Type D Chopper or Two-Quadrant Type –B Chopper
The circuit diagram of the type D chopper is shown in the above figure. When the two choppers are on the output voltage v0 will be equal to Vs . When v0 = – Vs the two choppers will be off but both the diodes D1 and D2 will start conducting. V0 the average output voltage will be positive when the choppers turn-on the time Ton will be more than the turn off time Toff its shown in the wave form below. As the diodes and choppers conduct current only in one direction the direction of load current will be always positive.
The power flows from source to load as the average values of both v0 and i0 is positive. From the wave form it is seen that the average value of V0 is positive thus the forth quadrant operation of type D chopper is obtained.

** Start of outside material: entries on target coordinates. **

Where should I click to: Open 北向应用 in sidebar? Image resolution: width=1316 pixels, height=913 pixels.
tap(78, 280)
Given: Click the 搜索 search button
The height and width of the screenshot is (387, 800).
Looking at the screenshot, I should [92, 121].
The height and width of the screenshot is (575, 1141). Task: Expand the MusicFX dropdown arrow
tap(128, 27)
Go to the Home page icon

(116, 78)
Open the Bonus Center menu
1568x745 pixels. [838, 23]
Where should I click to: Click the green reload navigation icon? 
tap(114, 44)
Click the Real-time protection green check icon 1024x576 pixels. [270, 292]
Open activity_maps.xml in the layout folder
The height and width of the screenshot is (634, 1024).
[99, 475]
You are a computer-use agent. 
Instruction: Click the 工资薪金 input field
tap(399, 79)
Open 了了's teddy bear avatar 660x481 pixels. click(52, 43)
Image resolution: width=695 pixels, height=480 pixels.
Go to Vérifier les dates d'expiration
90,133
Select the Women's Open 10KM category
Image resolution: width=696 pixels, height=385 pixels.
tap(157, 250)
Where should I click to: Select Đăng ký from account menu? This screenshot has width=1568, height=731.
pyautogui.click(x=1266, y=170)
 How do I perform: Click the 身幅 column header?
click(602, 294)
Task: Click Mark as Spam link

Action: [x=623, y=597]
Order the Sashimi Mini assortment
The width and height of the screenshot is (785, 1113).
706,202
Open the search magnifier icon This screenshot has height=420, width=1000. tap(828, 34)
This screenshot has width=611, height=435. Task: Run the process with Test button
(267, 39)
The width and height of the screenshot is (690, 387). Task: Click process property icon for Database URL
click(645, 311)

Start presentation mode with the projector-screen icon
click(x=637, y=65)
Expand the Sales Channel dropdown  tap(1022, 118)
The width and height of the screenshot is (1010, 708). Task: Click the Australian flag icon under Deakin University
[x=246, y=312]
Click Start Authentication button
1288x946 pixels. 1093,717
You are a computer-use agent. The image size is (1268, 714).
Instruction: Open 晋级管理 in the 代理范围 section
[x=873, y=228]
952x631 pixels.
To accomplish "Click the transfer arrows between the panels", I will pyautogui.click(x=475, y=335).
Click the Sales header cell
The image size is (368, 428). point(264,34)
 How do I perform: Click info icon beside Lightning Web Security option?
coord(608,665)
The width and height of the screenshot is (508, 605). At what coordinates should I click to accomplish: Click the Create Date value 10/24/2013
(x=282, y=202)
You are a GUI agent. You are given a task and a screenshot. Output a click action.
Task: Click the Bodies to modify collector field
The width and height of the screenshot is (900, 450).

From the wave forms the Average value of output voltage is given by
V0= (Vs Ton-VsToff)/T = Vs.(Ton-Toff)/T
Type –E chopper or the Fourth-Quadrant Chopper
Type E or the fourth quadrant chopper consists of four semiconductor switches and four diodes arranged in antiparallel. The 4 choppers are numbered according to which quadrant they belong. Their operation will be in each quadrant and the corresponding chopper only be active in its quadrant.
- First Quadrant
During the first quadrant operation the chopper CH4 will be on . Chopper CH3 will be off and CH1 will be operated. AS the CH1 and CH4 is on the load voltage v0 will be equal to the source voltage Vs and the load current i0 will begin to flow . v0 and i0 will be positive as the first quadrant operation is taking place. As soon as the chopper CH1 is turned off, the positive current freewheels through CH4 and the diode D2 . The type E chopper acts as a step- down chopper in the first quadrant.
- Second Quadrant
In this case the chopper CH2 will be operational and the other three are kept off. As CH2 is on negative current will starts flowing through the inductor L . CH2 ,E and D4. Energy is stored in the inductor L as the chopper CH2 is on. When CH2 is off the current will be fed back to the source through the diodes D1 and D4. Here (E+L.di/dt) will be more than the source voltage Vs . In second quadrant the chopper will act as a step-up chopper as the power is fed back from load to source
- Third Quadrant
In third quadrant operation CH1 will be kept off , CH2 will be on and CH3 is operated. For this quadrant working the polarity of the load should be reversed. As the chopper CH3 is on, the load gets connected to the source Vs and v0 and i0 will be negative and the third quadrant operation will takes place. This chopper acts as a step-down chopper
- Fourth Quadrant
CH4 will be operated and CH1, CH2 and CH3 will be off. When the chopper CH4 is turned on positive current starts to flow through CH4, D2 ,E and the inductor L will store energy. As the CH4 is turned off the current is feedback to the source through the diodes D2 and D3 , the operation will be in fourth quadrant as the load voltage is negative but the load current is positive. The chopper acts as a step up chopper as the power is fed back from load to source.